With this announcement he establishes a series of laws and regulations for the control of wine production. In addition, he defined 4 specific areas of production: Chianti, Carmignano, Pomino and Valdarno di Sopra.
Thanks to this announcement, it was established that no wine produced outside of these areas, could be marketed under the name Chianti. We must keep in mind, that three of these areas have given in modern times origin to specific DOCG: Chianti gave birth to Chianti Classico, Pomino to Chianti Rufina and Carmignano to Chianti Montalbano. Only Valdarno di Sopra has had no further development in this sense.
It is also important to underline how this edict issued in 1716 sanctioned the birth of the first controlled and guaranteed wine-growing area. A sort of DOC ante litteram. In essence it is the first wine “appellation” in the world, even before Bordeux. In that region they created the first appellation only in 1852 with the name “Appellation d’origin contrôlée”.

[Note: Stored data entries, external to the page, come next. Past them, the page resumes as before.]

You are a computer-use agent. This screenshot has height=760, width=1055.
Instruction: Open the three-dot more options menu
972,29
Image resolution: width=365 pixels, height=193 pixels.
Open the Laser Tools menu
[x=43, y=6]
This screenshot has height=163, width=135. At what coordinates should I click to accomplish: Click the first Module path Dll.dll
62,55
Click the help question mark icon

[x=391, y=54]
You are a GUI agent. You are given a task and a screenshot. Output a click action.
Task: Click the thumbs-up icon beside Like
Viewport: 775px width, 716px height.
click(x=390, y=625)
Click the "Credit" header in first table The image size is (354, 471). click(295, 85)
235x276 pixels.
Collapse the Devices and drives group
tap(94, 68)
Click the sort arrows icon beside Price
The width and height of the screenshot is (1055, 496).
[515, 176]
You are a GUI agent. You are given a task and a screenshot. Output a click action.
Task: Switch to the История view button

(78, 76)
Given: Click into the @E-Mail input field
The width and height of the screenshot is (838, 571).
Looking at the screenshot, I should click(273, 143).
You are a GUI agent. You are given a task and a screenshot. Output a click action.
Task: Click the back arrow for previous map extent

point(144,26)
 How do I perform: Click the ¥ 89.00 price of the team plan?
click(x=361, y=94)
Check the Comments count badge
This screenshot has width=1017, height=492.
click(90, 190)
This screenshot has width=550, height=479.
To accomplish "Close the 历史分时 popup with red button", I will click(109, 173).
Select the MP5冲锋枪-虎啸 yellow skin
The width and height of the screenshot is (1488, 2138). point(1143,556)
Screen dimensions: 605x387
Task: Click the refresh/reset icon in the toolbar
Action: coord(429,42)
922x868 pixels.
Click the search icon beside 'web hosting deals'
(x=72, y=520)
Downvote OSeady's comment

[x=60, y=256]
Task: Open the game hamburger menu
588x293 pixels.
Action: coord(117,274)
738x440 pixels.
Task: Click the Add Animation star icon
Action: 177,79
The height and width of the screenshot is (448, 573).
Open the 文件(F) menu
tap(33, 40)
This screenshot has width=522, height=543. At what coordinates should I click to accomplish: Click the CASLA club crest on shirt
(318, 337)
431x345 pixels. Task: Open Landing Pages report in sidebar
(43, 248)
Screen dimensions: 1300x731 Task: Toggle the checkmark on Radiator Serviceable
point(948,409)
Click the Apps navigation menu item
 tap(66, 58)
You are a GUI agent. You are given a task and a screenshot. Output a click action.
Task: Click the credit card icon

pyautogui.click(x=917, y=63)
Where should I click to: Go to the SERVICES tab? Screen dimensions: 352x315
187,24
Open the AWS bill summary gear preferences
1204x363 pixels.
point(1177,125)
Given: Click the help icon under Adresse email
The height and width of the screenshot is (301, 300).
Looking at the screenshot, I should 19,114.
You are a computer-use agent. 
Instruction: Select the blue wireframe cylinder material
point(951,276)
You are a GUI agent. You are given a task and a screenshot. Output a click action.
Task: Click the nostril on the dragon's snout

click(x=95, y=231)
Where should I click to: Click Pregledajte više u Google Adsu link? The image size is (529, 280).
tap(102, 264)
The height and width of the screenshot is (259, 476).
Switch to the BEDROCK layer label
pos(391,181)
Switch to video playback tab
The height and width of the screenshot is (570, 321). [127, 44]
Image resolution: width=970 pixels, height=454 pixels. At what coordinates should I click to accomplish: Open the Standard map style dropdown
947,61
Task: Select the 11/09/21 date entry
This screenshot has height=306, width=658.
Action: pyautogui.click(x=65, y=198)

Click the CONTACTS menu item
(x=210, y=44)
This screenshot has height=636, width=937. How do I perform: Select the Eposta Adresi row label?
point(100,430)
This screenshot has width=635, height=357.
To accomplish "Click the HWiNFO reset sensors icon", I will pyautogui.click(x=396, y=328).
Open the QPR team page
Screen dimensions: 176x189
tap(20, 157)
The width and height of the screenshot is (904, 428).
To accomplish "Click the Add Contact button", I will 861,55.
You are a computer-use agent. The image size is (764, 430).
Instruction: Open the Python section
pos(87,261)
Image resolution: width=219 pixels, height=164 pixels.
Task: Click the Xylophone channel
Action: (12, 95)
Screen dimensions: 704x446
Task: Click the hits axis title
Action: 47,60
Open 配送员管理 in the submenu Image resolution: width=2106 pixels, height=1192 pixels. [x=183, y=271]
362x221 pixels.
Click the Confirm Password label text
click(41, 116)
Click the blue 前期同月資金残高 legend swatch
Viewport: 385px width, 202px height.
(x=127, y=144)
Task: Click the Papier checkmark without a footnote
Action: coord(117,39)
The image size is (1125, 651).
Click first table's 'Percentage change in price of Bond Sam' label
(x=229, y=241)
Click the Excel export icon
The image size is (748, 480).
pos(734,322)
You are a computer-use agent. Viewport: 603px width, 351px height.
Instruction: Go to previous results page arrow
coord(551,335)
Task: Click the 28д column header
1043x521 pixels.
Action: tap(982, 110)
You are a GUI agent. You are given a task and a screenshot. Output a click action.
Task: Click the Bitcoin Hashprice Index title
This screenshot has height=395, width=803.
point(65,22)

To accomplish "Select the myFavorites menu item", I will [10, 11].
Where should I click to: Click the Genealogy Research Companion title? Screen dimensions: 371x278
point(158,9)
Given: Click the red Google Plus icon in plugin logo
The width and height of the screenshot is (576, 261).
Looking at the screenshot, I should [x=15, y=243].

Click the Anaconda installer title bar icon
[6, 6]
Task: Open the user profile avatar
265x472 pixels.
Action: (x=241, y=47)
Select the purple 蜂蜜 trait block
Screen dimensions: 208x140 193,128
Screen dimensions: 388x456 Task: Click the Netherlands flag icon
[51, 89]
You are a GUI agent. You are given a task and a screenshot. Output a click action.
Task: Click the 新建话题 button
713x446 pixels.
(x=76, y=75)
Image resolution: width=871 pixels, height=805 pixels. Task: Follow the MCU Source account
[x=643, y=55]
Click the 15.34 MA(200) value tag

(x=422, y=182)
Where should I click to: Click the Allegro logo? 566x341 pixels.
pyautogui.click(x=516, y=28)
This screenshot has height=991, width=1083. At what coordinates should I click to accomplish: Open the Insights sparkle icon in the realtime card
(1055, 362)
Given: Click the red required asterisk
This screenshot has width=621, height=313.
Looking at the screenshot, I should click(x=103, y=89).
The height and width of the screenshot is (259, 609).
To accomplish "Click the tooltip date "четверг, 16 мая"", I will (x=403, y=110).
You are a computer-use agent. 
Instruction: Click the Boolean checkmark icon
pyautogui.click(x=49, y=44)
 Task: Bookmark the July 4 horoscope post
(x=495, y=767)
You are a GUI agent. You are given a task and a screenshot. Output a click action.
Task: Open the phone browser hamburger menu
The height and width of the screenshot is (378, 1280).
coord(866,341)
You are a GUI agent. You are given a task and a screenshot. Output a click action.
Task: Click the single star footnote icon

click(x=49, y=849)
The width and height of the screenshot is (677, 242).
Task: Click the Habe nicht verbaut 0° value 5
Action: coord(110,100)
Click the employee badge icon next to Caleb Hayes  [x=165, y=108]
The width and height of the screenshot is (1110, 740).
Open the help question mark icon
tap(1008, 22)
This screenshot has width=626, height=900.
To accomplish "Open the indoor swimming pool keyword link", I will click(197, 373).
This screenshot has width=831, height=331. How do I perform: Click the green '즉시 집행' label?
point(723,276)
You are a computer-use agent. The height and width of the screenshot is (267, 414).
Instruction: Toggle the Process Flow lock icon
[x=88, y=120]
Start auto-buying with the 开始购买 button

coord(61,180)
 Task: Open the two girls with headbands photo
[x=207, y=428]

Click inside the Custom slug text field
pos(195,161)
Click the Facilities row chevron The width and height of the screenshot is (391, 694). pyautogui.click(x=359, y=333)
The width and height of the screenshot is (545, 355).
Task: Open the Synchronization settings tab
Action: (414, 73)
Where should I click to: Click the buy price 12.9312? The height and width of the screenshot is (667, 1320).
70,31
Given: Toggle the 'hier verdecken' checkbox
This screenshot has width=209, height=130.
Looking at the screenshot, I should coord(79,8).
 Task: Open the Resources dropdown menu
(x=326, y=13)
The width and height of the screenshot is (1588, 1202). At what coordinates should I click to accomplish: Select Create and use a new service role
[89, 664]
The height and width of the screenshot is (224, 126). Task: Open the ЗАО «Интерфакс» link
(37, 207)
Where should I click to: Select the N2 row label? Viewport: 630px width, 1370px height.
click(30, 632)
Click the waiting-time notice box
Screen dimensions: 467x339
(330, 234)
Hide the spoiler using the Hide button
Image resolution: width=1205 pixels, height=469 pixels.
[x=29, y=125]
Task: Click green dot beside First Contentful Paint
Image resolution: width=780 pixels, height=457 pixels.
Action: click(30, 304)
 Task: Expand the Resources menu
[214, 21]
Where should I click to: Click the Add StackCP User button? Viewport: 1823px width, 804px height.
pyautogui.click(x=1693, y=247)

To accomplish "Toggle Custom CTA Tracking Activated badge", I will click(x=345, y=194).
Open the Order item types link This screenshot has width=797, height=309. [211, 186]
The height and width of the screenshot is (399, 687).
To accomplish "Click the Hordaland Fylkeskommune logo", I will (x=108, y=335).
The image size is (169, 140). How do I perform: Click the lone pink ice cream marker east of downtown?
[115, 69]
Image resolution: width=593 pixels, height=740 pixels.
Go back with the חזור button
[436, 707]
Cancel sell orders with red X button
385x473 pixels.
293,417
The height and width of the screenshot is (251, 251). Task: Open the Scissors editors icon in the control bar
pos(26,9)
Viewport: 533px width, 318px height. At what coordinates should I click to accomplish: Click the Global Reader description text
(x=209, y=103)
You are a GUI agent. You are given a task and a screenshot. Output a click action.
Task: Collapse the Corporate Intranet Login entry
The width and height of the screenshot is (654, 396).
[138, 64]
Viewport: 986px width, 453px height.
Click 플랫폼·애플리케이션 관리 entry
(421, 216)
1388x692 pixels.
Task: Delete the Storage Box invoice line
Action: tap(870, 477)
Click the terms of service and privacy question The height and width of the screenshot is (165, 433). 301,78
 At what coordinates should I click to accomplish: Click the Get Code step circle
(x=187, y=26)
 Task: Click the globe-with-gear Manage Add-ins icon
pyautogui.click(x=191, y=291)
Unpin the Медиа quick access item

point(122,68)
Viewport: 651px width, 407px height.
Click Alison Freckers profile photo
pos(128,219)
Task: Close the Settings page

1924- Chianti Classico Consortium
The necessity to name a wine as “Chianti Classico” arose when an increasing number of producers of lower quality began to distribute wine using the appellation Chianti. Additionally to that, the geopolitical boundaries of this wine-growing are, area actually became less and less clear. So in 1924 a group of 33 producers, originally from Radda in Chianti, came together. This is how the Chianti Classico Consortium was created. This was done in an attempt to protect the quality and heritage of the original Chianti wines.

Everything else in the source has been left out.